◆ **TASK REQUIREMENTS**: The word "will" marks the lines to copy; find all of them in the entries below.

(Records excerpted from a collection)
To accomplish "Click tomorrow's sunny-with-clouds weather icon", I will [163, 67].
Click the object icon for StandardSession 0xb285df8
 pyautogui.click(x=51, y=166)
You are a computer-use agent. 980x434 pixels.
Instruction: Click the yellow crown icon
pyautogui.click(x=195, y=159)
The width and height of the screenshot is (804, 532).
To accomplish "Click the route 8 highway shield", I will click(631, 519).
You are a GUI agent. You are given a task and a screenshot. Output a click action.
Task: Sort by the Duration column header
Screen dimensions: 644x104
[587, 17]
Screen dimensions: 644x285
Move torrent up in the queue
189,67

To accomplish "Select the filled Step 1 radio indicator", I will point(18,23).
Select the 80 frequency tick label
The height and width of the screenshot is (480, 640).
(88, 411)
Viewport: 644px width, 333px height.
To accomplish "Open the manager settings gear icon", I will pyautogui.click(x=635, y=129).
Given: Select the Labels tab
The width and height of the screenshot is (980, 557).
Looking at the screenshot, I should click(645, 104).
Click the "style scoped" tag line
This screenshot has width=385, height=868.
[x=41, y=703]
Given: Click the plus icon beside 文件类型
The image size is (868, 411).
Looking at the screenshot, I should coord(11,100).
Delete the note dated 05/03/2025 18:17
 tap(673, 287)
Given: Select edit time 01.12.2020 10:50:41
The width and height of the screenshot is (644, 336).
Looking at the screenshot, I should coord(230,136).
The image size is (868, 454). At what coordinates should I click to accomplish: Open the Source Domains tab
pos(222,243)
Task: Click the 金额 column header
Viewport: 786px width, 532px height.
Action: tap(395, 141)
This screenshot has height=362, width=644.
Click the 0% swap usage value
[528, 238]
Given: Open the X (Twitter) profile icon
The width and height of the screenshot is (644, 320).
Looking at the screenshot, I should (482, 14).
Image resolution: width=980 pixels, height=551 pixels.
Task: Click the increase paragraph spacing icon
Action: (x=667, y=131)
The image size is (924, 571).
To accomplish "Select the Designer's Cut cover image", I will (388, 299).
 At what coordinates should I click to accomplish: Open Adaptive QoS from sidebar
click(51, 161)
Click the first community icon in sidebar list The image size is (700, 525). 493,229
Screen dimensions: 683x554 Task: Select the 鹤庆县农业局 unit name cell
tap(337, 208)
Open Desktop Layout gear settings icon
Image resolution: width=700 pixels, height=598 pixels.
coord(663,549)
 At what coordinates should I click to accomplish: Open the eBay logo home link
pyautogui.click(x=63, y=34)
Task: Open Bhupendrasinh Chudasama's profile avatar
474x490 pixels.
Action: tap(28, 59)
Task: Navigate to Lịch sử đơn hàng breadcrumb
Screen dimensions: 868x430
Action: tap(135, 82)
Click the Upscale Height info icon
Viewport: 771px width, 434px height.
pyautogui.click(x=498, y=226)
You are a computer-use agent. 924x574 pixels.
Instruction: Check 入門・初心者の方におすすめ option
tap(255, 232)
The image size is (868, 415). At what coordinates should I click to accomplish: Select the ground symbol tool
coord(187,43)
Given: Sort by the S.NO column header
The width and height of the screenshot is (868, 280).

◆ **ANSWER TO THE EXERCISE**:
To accomplish "Click tomorrow's sunny-with-clouds weather icon", I will [163, 67].
To accomplish "Click the route 8 highway shield", I will click(631, 519).
To accomplish "Select the filled Step 1 radio indicator", I will point(18,23).
To accomplish "Open the manager settings gear icon", I will pyautogui.click(x=635, y=129).
To accomplish "Select the Designer's Cut cover image", I will (388, 299).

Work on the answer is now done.